Raymond Wang, 17, won first prize at the world's largest high school science fair in Pittsburgh, Pa. on Friday. He created a new air circulation system to isolate and eliminate germs in aircraft cabins, in order to reduce travellers' exposure to disease.
"It's truly amazing," Wang said after winning the award. "After doing many national fairs, I've always wanted to be here. Not only that, but to be recognized as having one of the top projects is truly mind-blowing."
Eleven Canadian students won prizes at the Intel International Science and Engineering Fair, which featured 1,700 young scientists from across the world. Wang won the prestigious Gordon E. Moore Award, named in honour of the Intel co-founder.
Wang, a Grade 11 student at St. George's School, said he was inspired to look into epidemics after the recent Ebola outbreak. Although Ebola is not spread through the air, he came across some frightening statistics about other diseases, including that a plane traveller with H1N1 can potentially spread pathogens to 17 other passengers.
"I started to look into, 'Why isn't anyone doing anything about this?' I came across very limited research in terms of previous work to model air flow alone, just in cabins, much less trying to find any solutions to the problem," he said.
====
_Work request 1:_
In the science fair article, rewrite the paragraph beginning "Wang, a Grade 11 student" more briefly, keeping its main facts.
_Work request 2:_
Return the portion of the science fair article from "Raymond Wang, 17, won" up to and including "the Intel co-founder.", word for word.
The records are not needed here.

Screenshot grounding data:
====
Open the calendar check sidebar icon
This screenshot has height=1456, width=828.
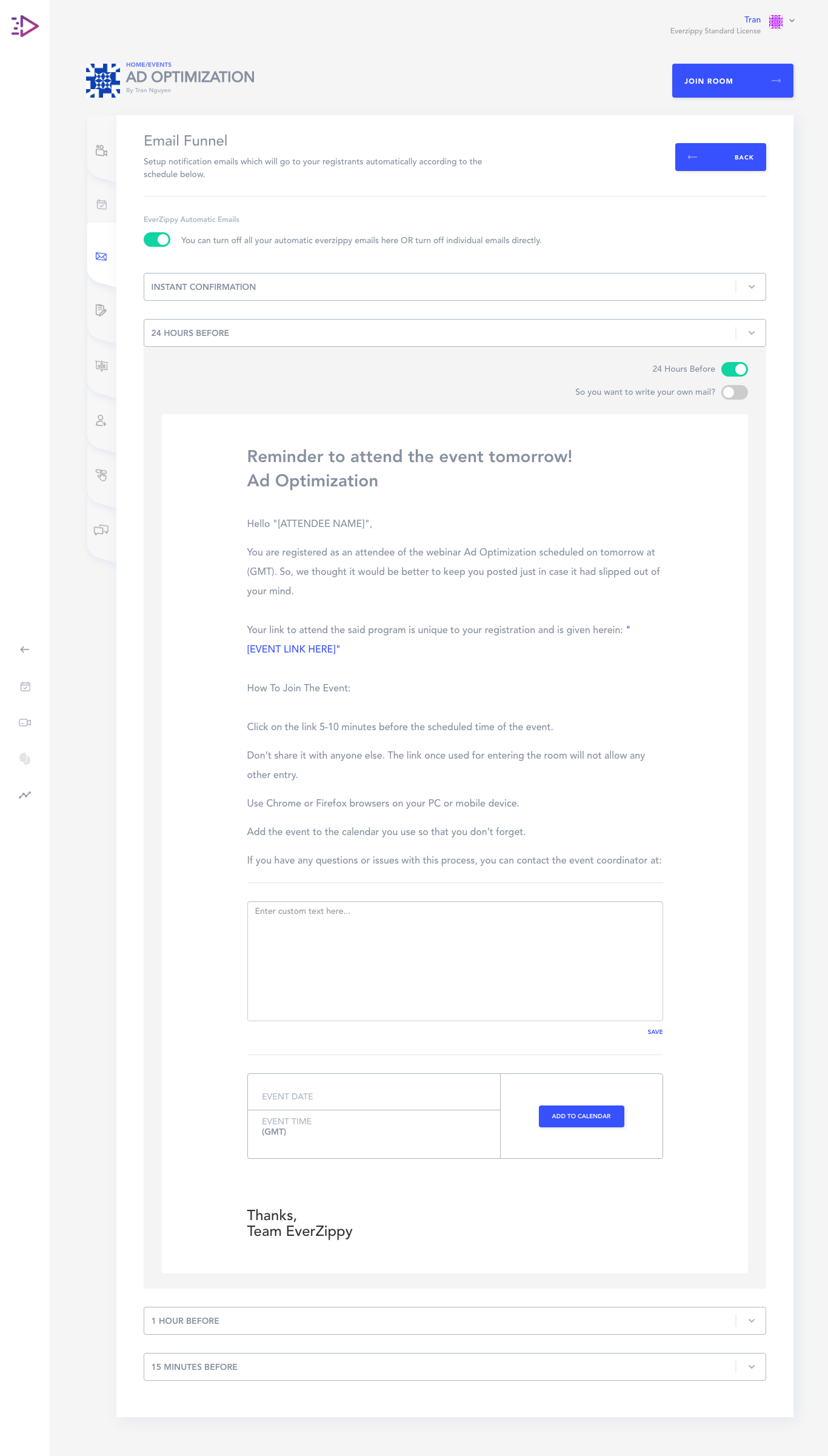[101, 204]
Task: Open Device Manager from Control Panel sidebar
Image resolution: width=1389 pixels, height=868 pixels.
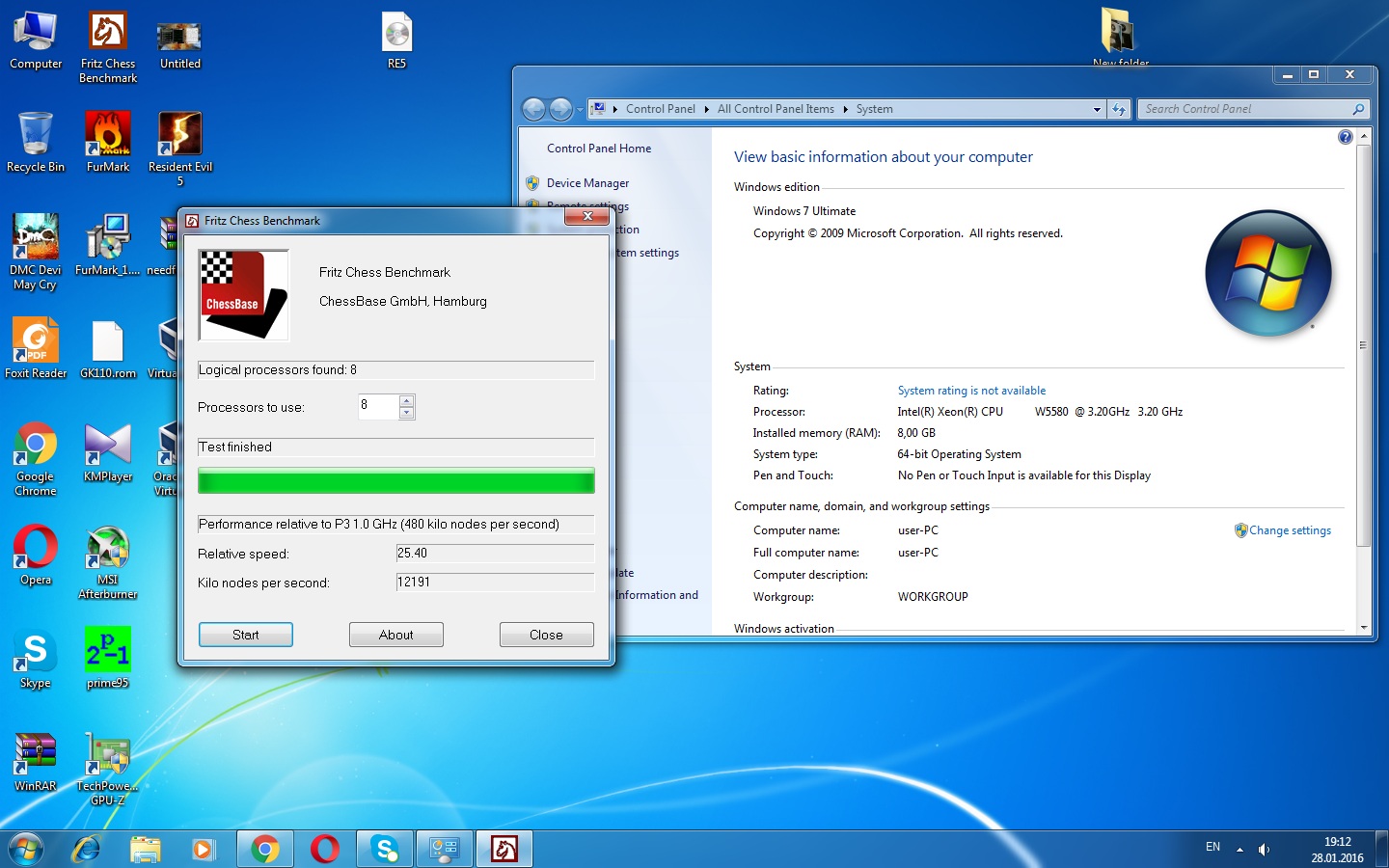Action: pyautogui.click(x=587, y=183)
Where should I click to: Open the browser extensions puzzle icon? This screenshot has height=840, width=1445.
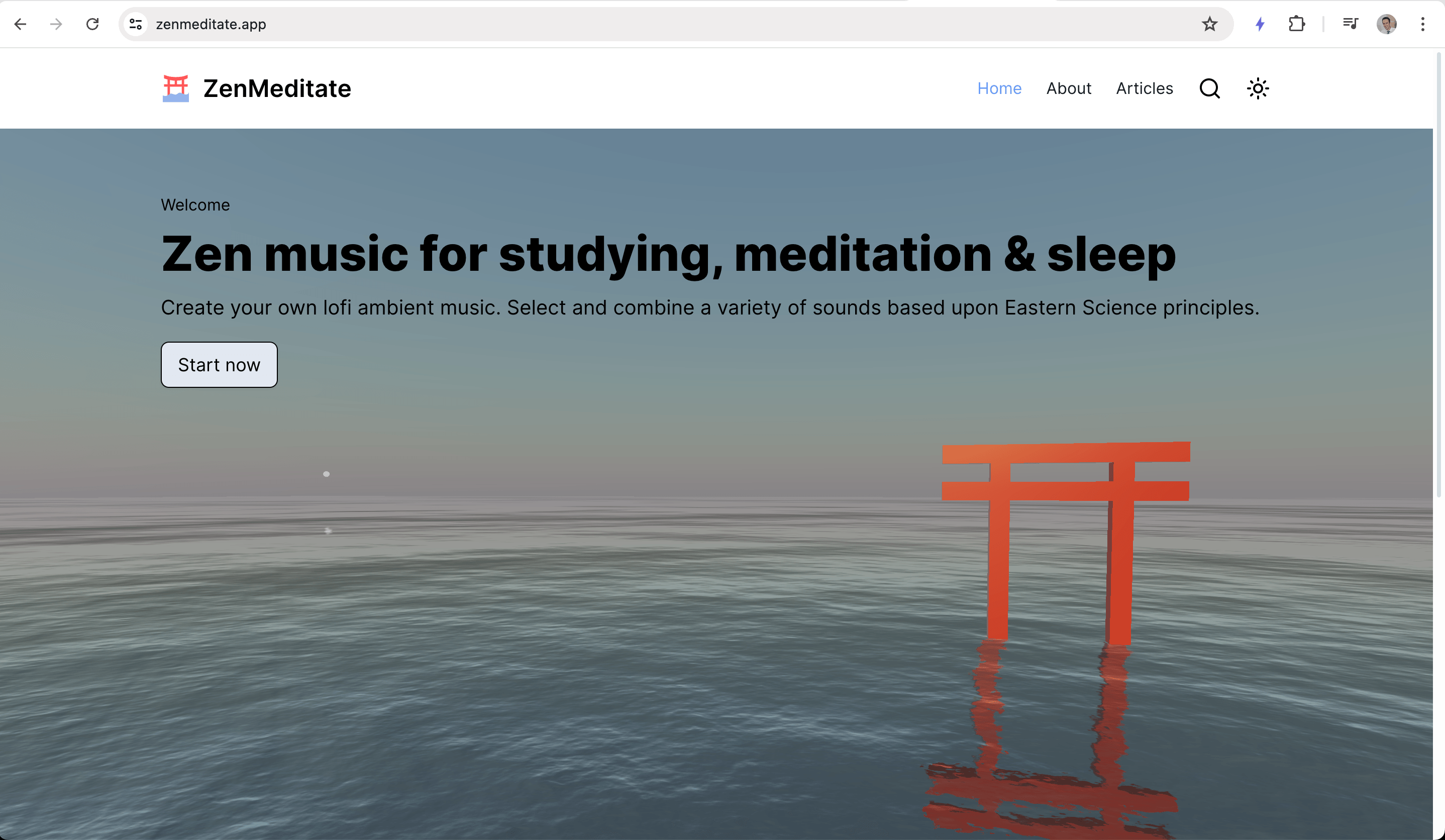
====
_Written solution 1:_
Wang, a Grade 11 student at St. George's School, began studying epidemics after the recent Ebola outbreak. Ebola does not spread through the air, but he found alarming statistics about other diseases, such as that a plane traveller with H1N1 can potentially spread pathogens to 17 other passengers.

_Written solution 2:_
Raymond Wang, 17, won first prize at the world's largest high school science fair in Pittsburgh, Pa. on Friday. He created a new air circulation system to isolate and eliminate germs in aircraft cabins, in order to reduce travellers' exposure to disease.
"It's truly amazing," Wang said after winning the award. "After doing many national fairs, I've always wanted to be here. Not only that, but to be recognized as having one of the top projects is truly mind-blowing."
Eleven Canadian students won prizes at the Intel International Science and Engineering Fair, which featured 1,700 young scientists from across the world. Wang won the prestigious Gordon E. Moore Award, named in honour of the Intel co-founder.